Trump Is Weaponizing Pardons



Trump Is Weaponizing Pardons
The president has taken a prerogative intended to temper justice with mercy, and turned it into an instrument of the culture war.
David A. Graham 12:20 PM ET Politics



Beyond President Trump’s prolific dishonesty and extensive use of social media, it’s difficult to forecast what his administration’s enduring legacies may be for the presidency. But it’s becoming ever more likely that his innovative use of the pardon power will be one.

On Thursday, President Trump announced (on Twitter, of course) that he will pardon Dinesh D’Souza, the conservative writer convicted in 2014 of campaign-finance fraud. D’Souza illegally pushed donations to a Senate candidate, asking friends to donate and then reimbursing them, contravening limits on giving.

==================================================

◆ Required work ◆
- 1) Name every person identified by name in the article on presidential pardons.
- 2) According to the article on presidential pardons, what made Dinesh D’Souza's campaign donations illegal?
- 3) Reproduce word for word the passage of the article on presidential pardons between "David A. Graham" and "limits on giving.", inclusive.

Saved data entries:
==================================================

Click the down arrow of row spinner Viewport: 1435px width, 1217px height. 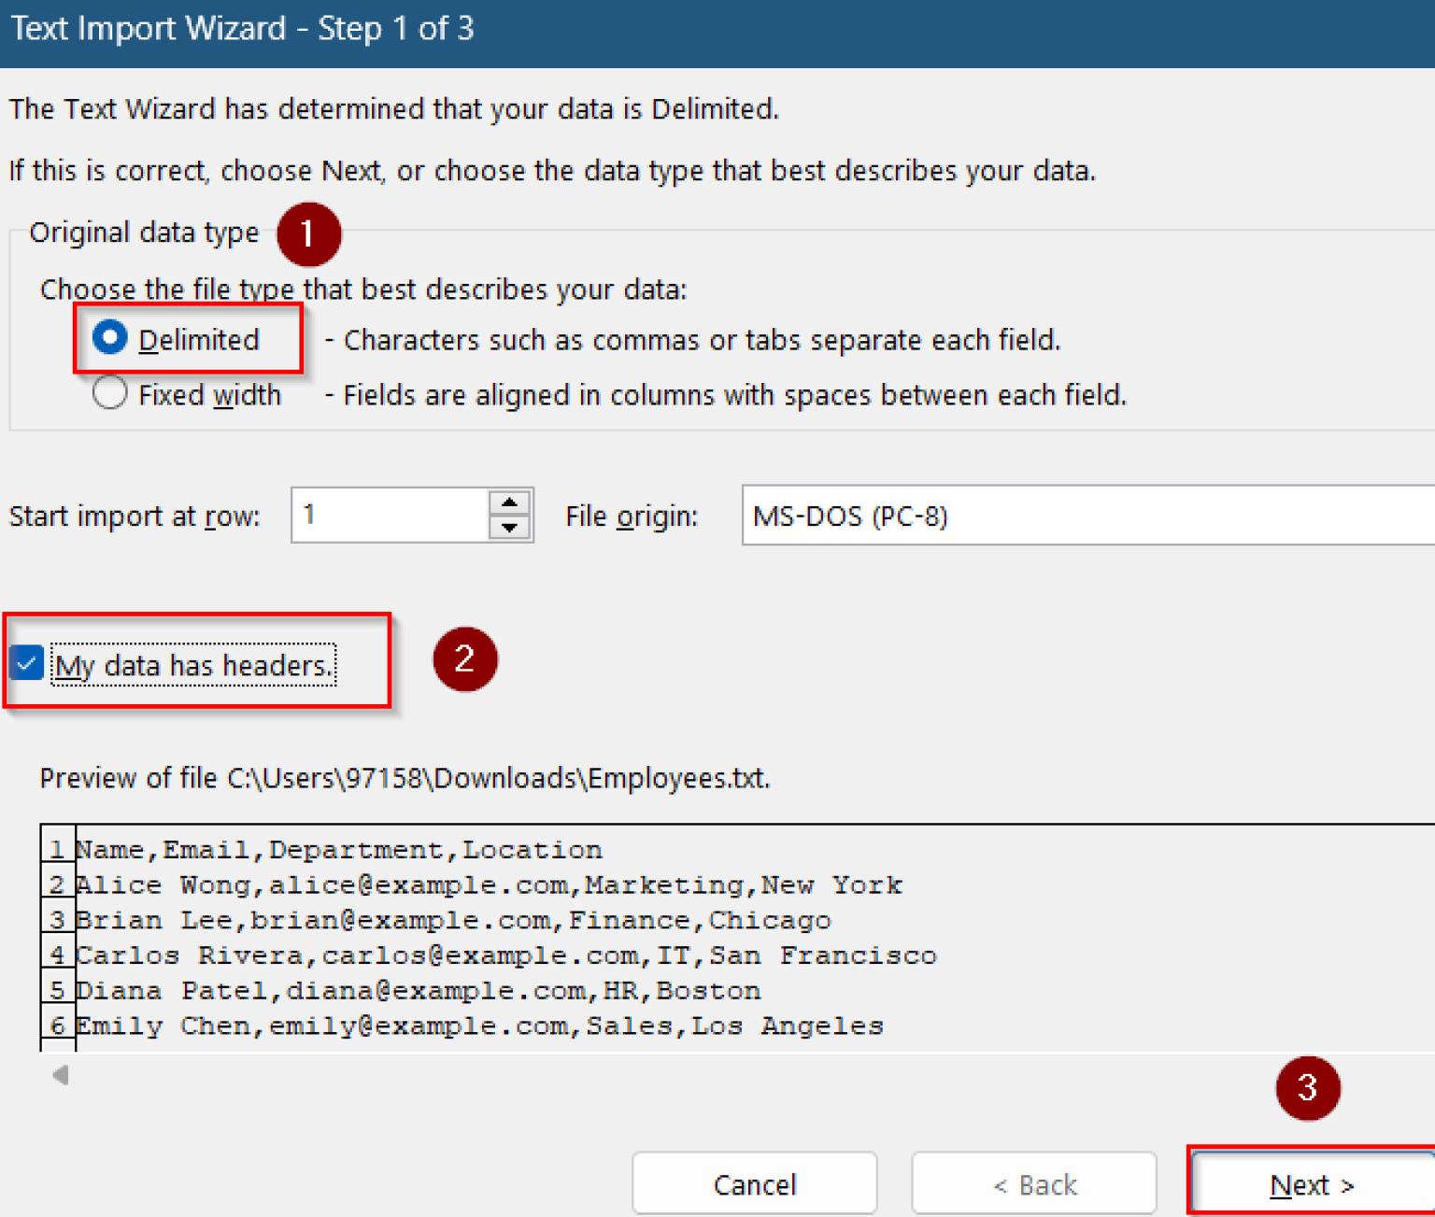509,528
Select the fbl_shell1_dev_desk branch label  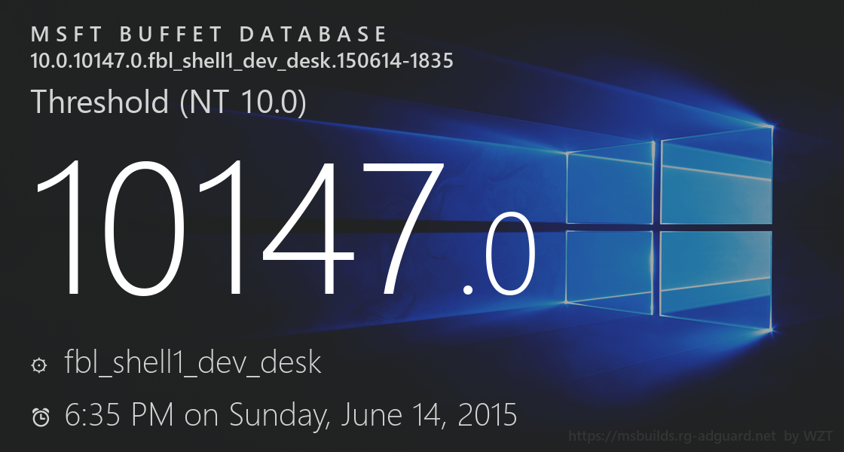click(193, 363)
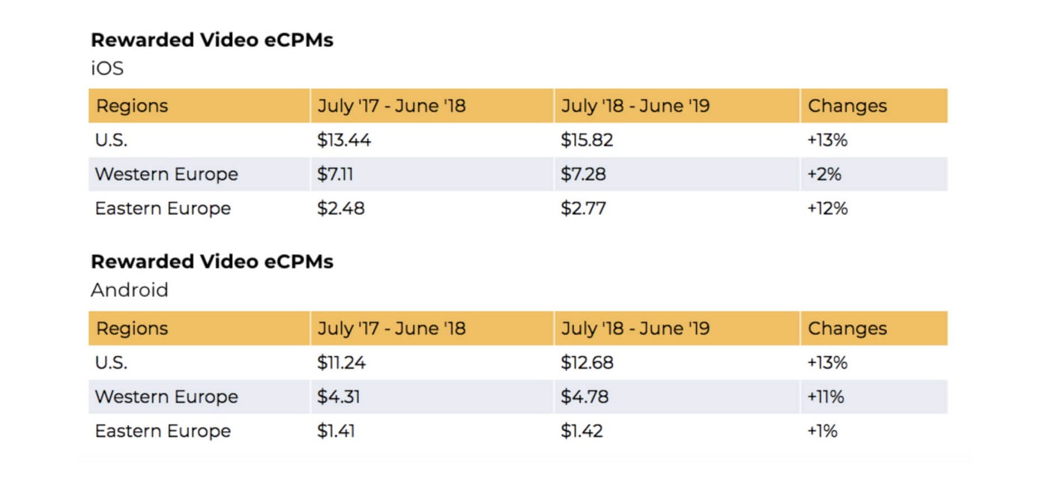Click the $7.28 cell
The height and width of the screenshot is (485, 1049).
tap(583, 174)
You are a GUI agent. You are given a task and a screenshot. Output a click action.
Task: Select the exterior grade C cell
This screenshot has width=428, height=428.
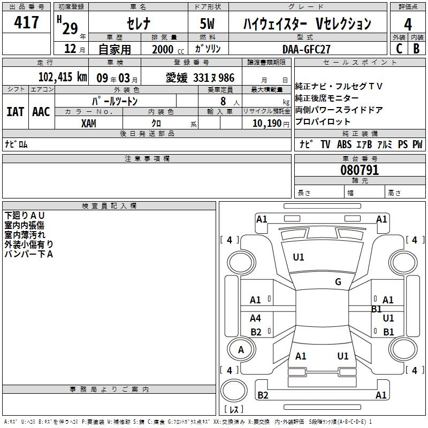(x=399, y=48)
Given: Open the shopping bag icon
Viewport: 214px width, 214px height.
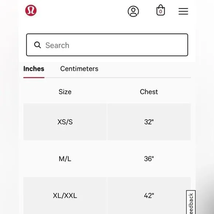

==================================================

◆ Responses ◆
- 1) Donald Trump (named only as "President Trump" and "Trump"), David A. Graham, Dinesh D’Souza

- 2) D’Souza asked friends to donate to a Senate candidate and then reimbursed them. Doing so contravened the limits on giving.

- 3)
David A. Graham 12:20 PM ET Politics



Beyond President Trump’s prolific dishonesty and extensive use of social media, it’s difficult to forecast what his administration’s enduring legacies may be for the presidency. But it’s becoming ever more likely that his innovative use of the pardon power will be one.

On Thursday, President Trump announced (on Twitter, of course) that he will pardon Dinesh D’Souza, the conservative writer convicted in 2014 of campaign-finance fraud. D’Souza illegally pushed donations to a Senate candidate, asking friends to donate and then reimbursing them, contravening limits on giving.